* **TRY IT**
Return every line of the data below that includes the string "icon".

* **MATERIAL PROVIDED**

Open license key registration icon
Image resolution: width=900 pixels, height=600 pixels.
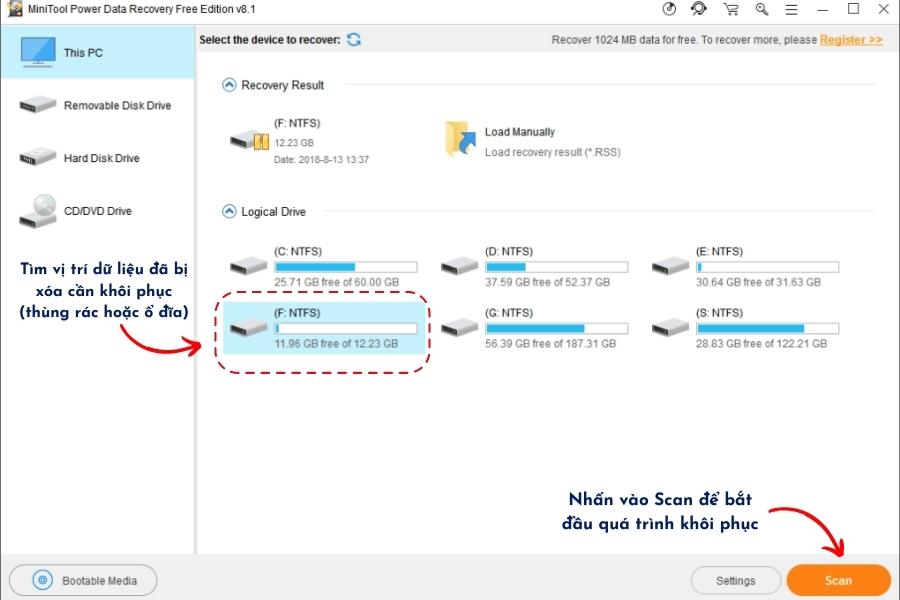[x=762, y=10]
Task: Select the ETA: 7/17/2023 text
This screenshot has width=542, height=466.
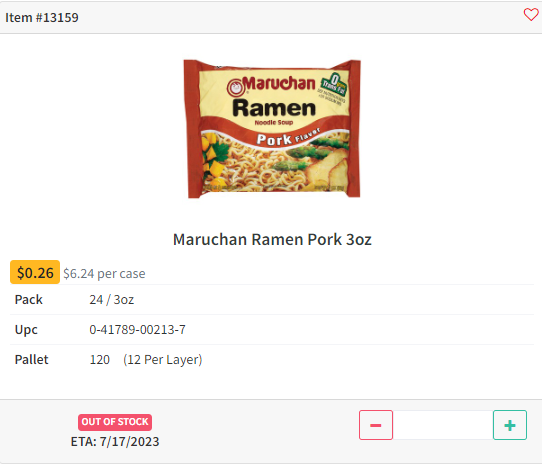Action: [115, 441]
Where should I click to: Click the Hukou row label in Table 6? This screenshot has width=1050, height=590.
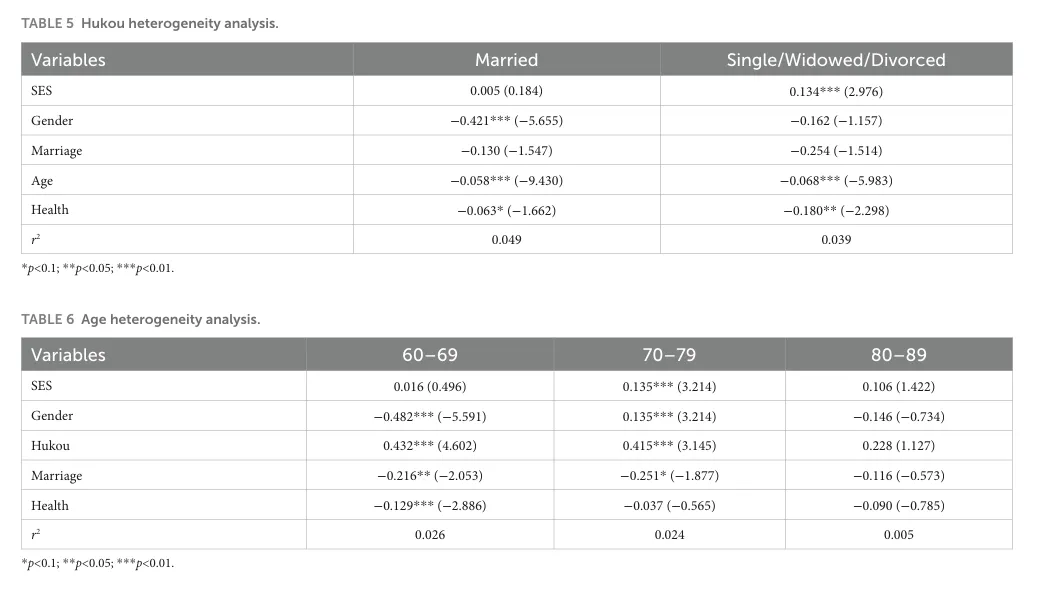[x=50, y=445]

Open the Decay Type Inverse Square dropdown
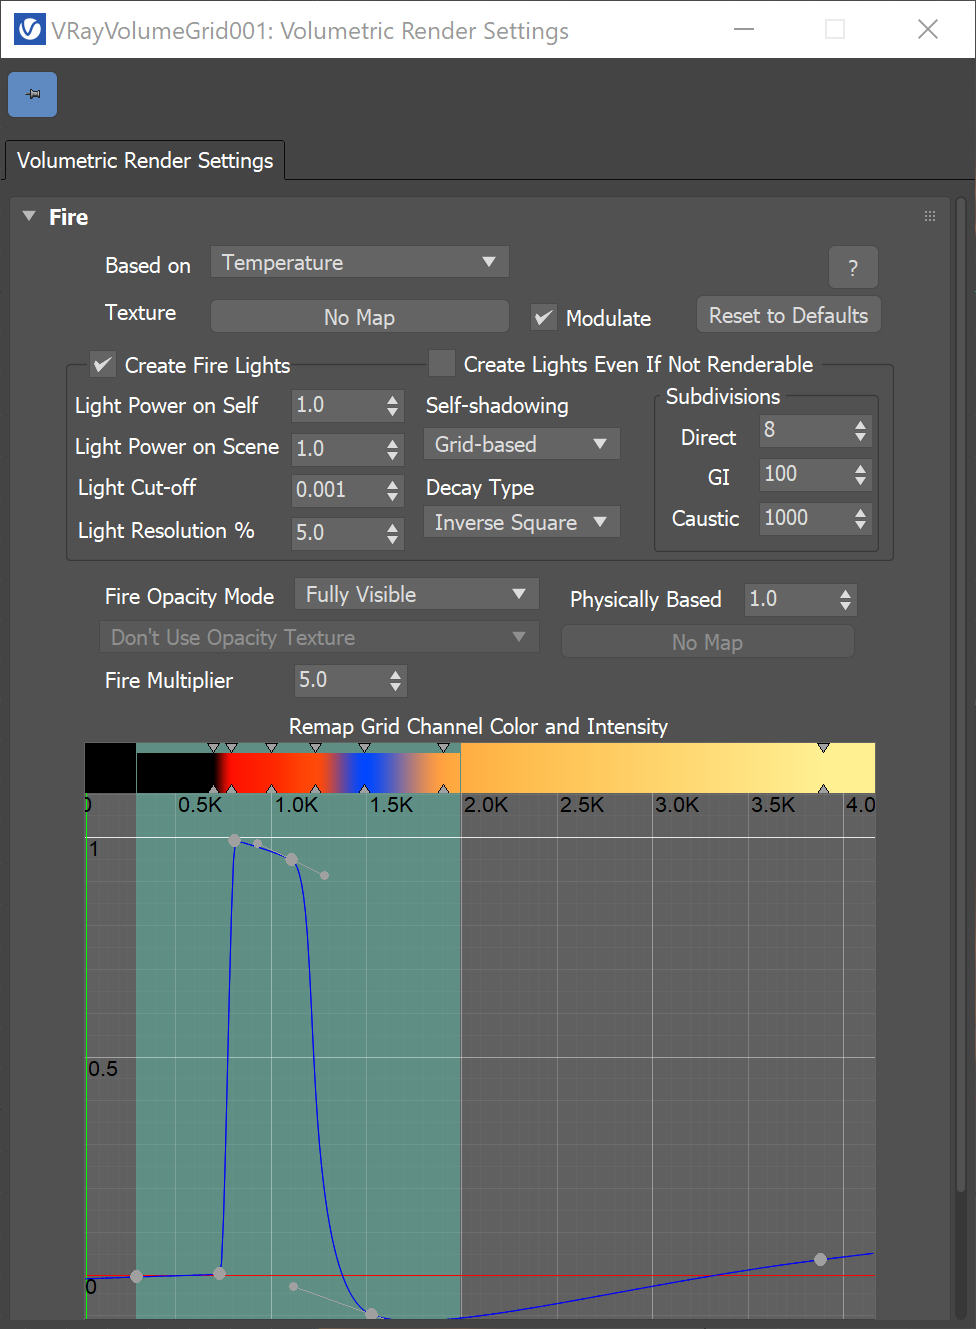[x=521, y=522]
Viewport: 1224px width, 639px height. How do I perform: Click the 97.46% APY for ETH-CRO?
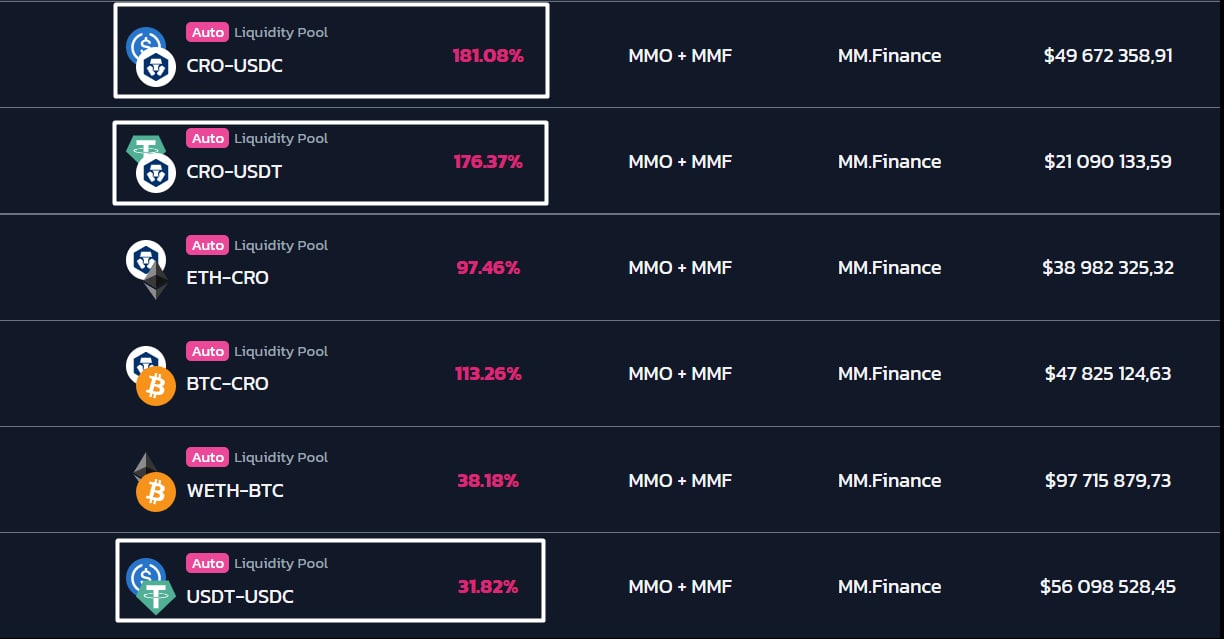488,268
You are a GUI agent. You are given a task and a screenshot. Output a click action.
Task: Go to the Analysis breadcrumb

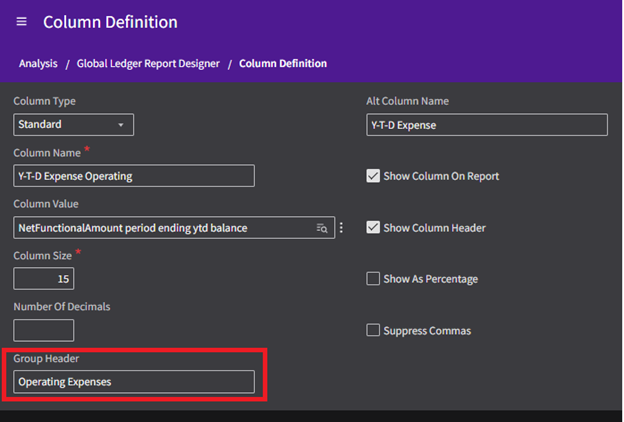[38, 64]
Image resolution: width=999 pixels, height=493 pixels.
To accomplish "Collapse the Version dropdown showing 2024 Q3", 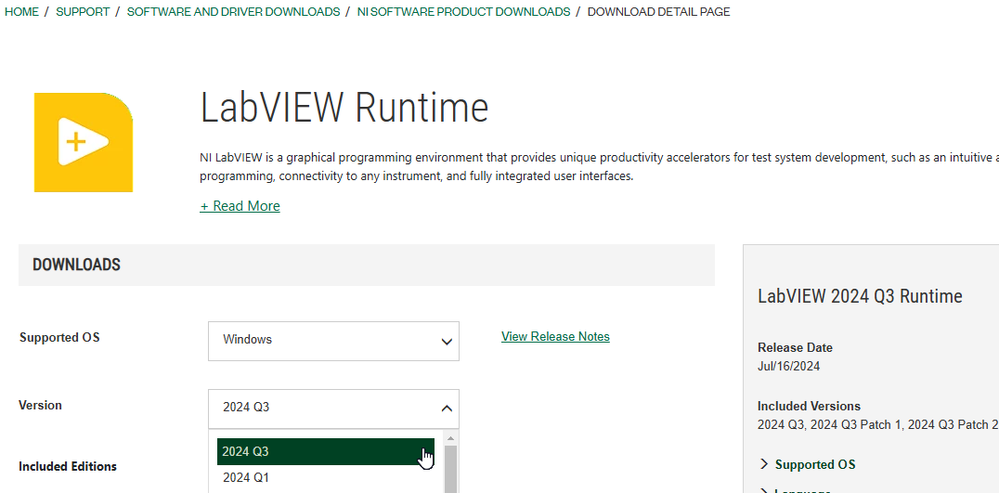I will (333, 408).
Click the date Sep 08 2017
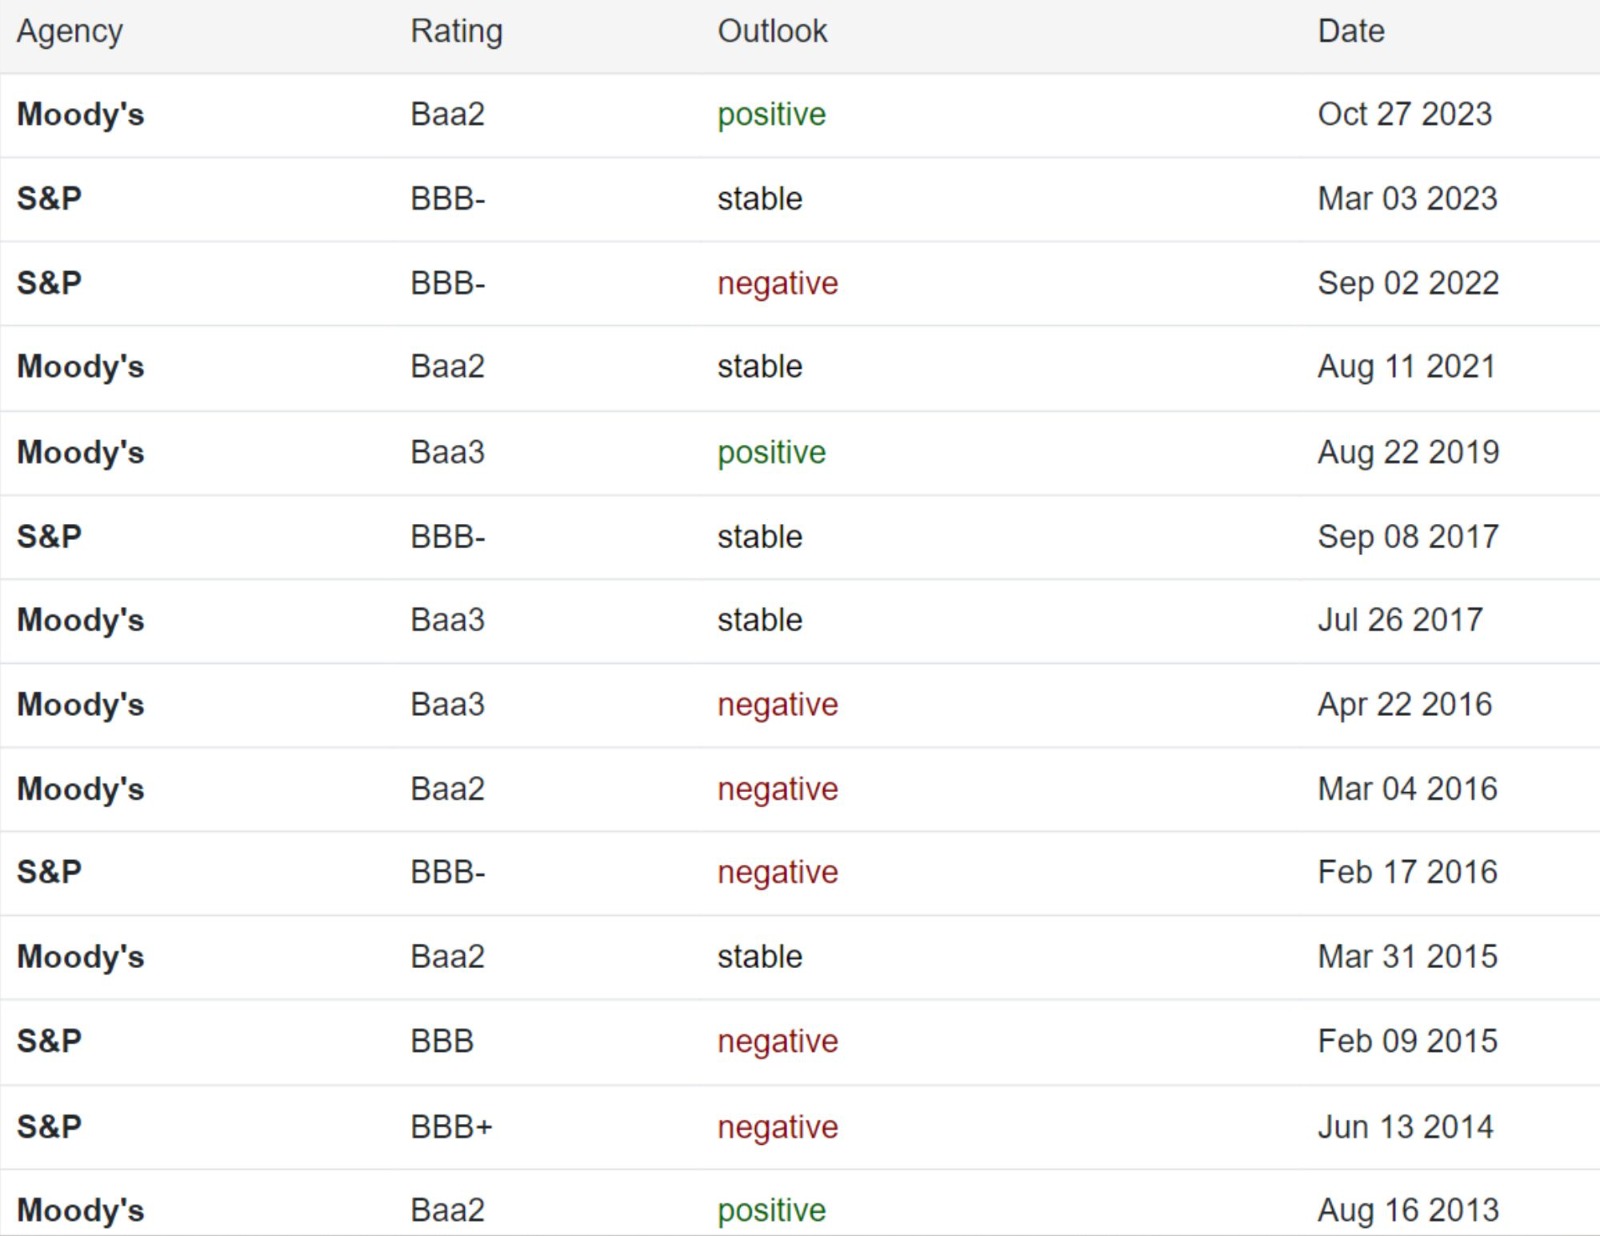1600x1236 pixels. (1408, 537)
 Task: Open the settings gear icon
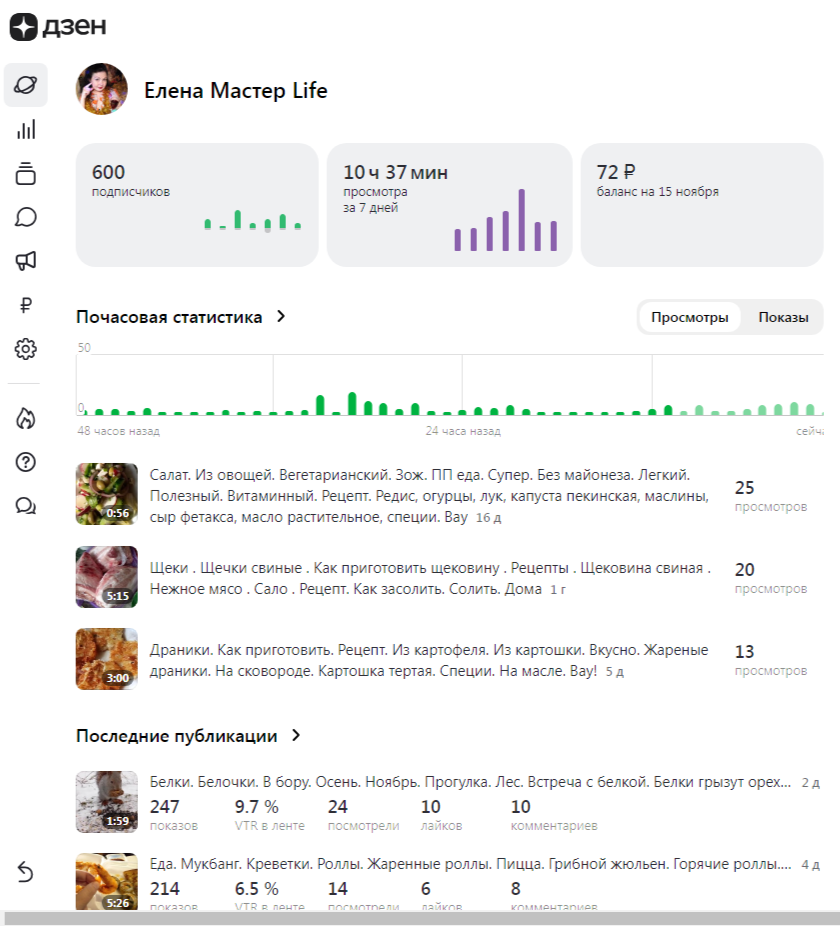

* **RESPONSE TO THE EXERCISE**
Open license key registration icon
 Task: Open the settings gear icon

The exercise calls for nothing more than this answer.